I was using sfwmd.gov data, by processing through a XSLT stylesheet, first because the incompatibility, and to restructure, and filter the data. Restructure includes picking the part out that Windy will work with, adding graphics, putting in a bounding box (don't care about hurricane tracks in Greenland), which tracks/ensembles to show, and converting start time + offset into a time.
The stylesheet operates on a XML file with the URL(s) to pull from, and clipping box (NSEW). msxml6 on Windows seems to be extremely fast (probably JIT compiles) and can easily plow thorough 100's files totaling several GB.
My humble opinion: Any interoperability application which takes in XML data should have the option of passing the XML through a XSLT transformation which by default the identity transform. This allows fixes to be made to inputs without breaking open code, particularly when an outside source changes its format.
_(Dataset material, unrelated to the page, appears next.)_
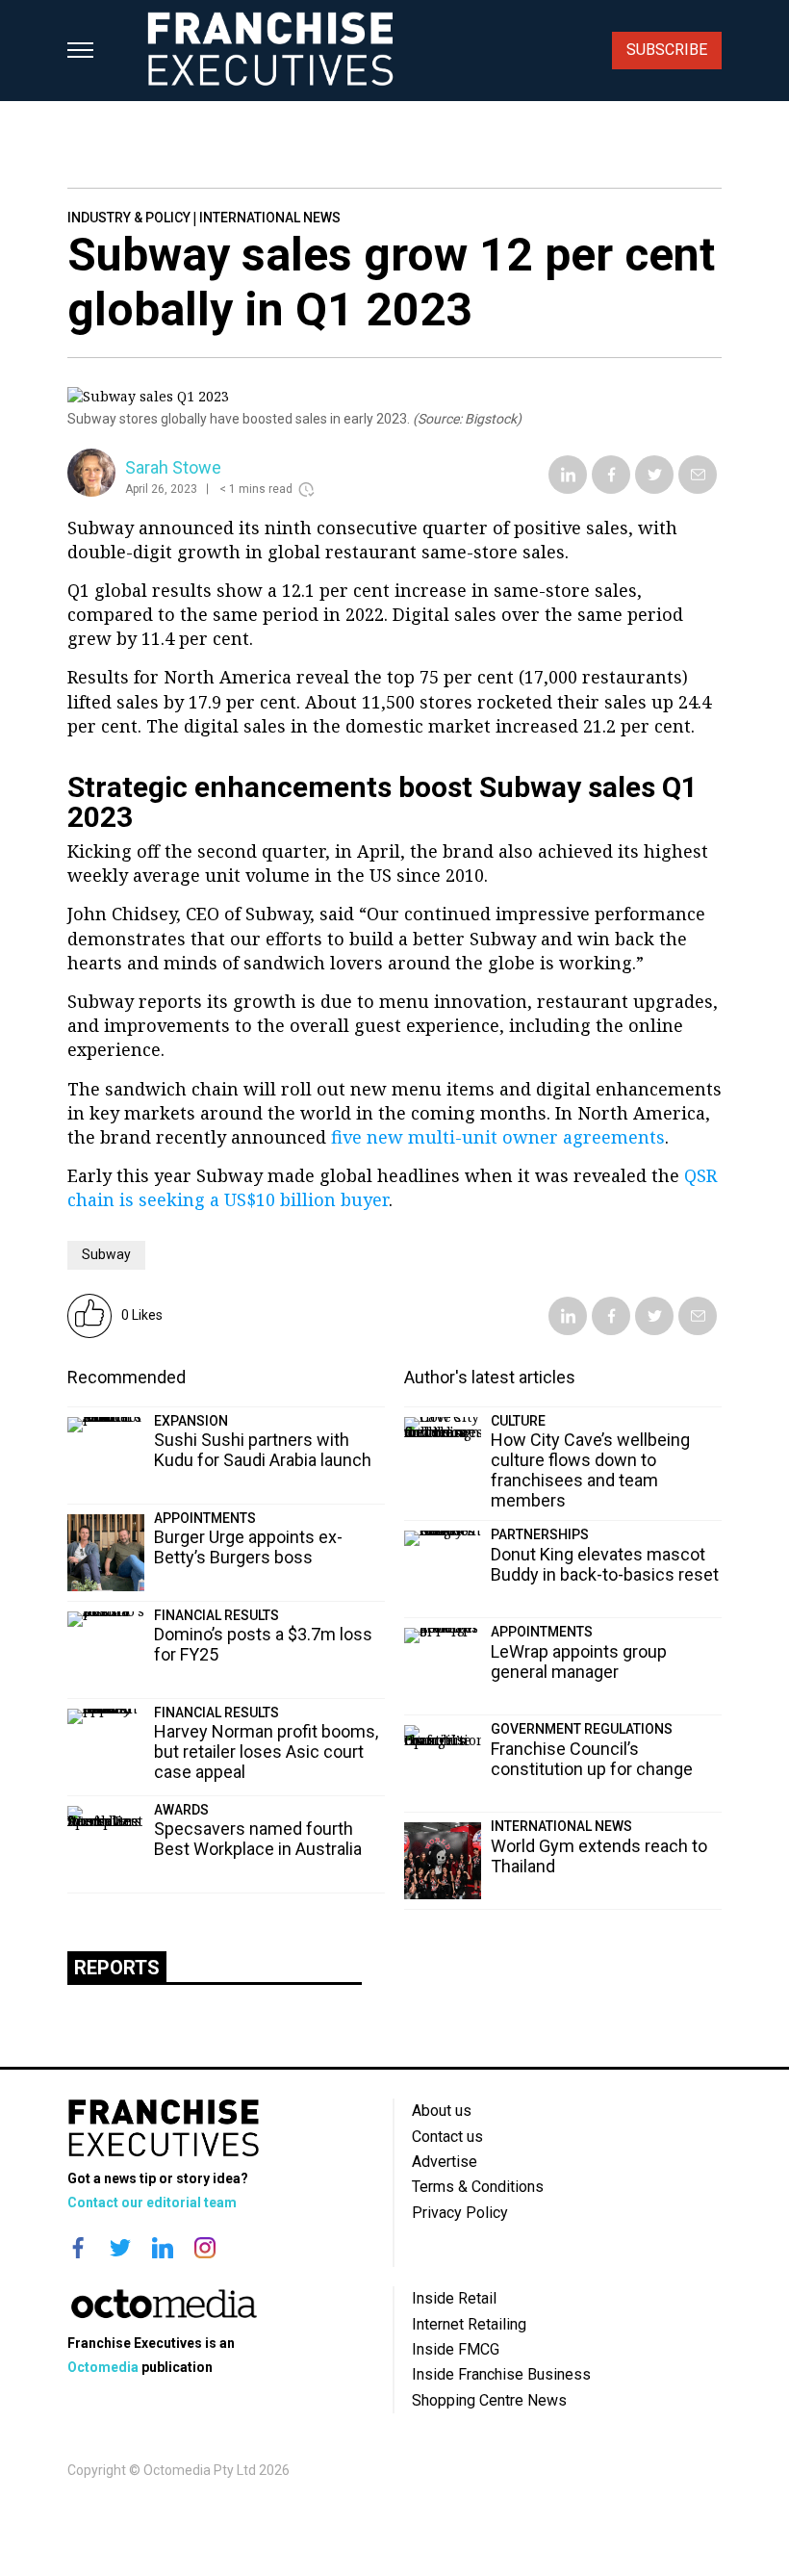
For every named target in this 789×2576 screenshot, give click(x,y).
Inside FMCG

I sometimes apply XSLT transforms as filtering rules to URLs/IP's with a proxy (Privoxy) running on a router to handle it with network hardware. This can also fix things going out. Then you don't have to fiddle with clients.
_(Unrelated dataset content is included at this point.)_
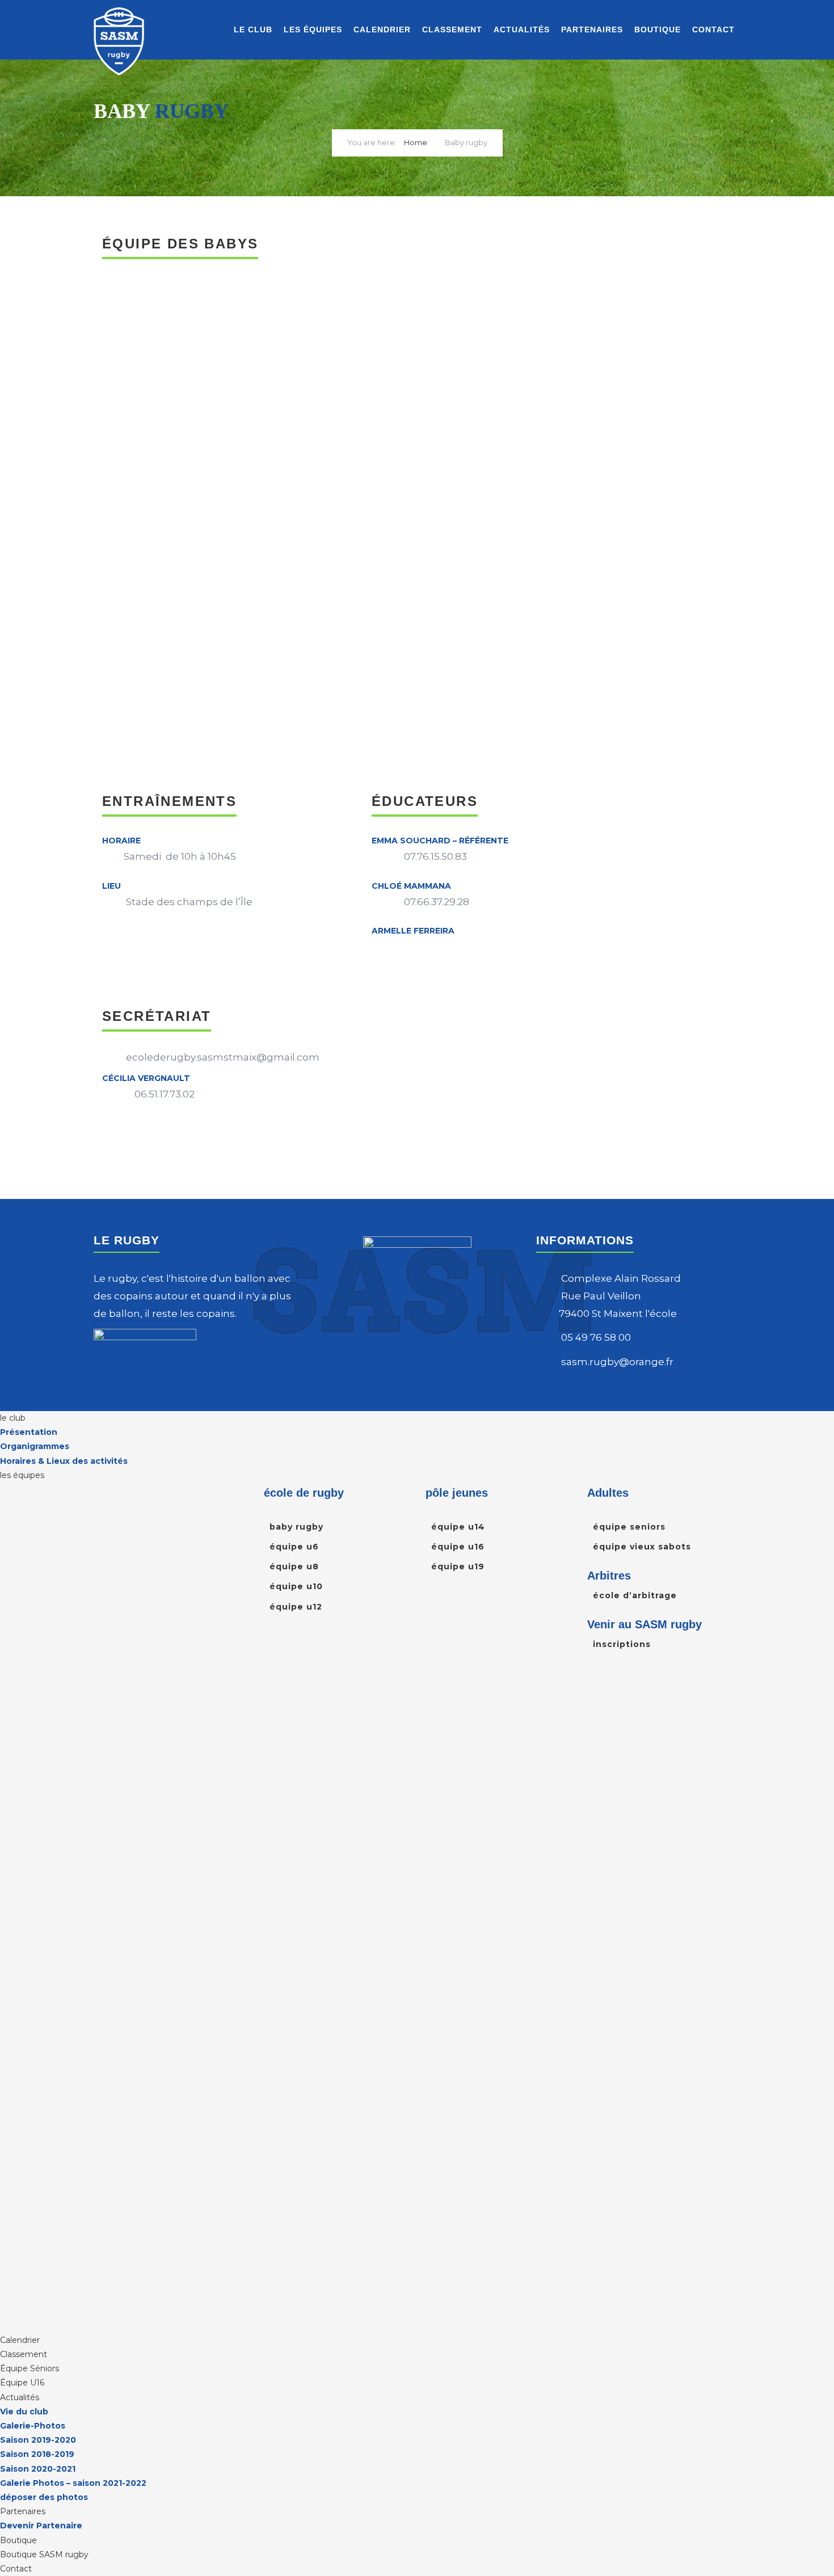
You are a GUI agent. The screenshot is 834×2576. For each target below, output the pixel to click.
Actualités (522, 29)
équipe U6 (294, 1547)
XSLT is XML that transforms XML files(s) into XML (or non XML) -- this is said in the sense that a SQL select query transforms database table(s) into another table. XSLT not a procedural language, its declarative - to me much less error prone. XSLT's 'program flow' is a parser doing a tree traversal, and content matching criteria can be routed through different rules. On the simplest level, you can pass through, ignore, modify or replace. XSLT is Turing complete, but certain tasks are real ugly to accomplish. I see XSLT as a sort of OODBMS to work with hierarchical cursors.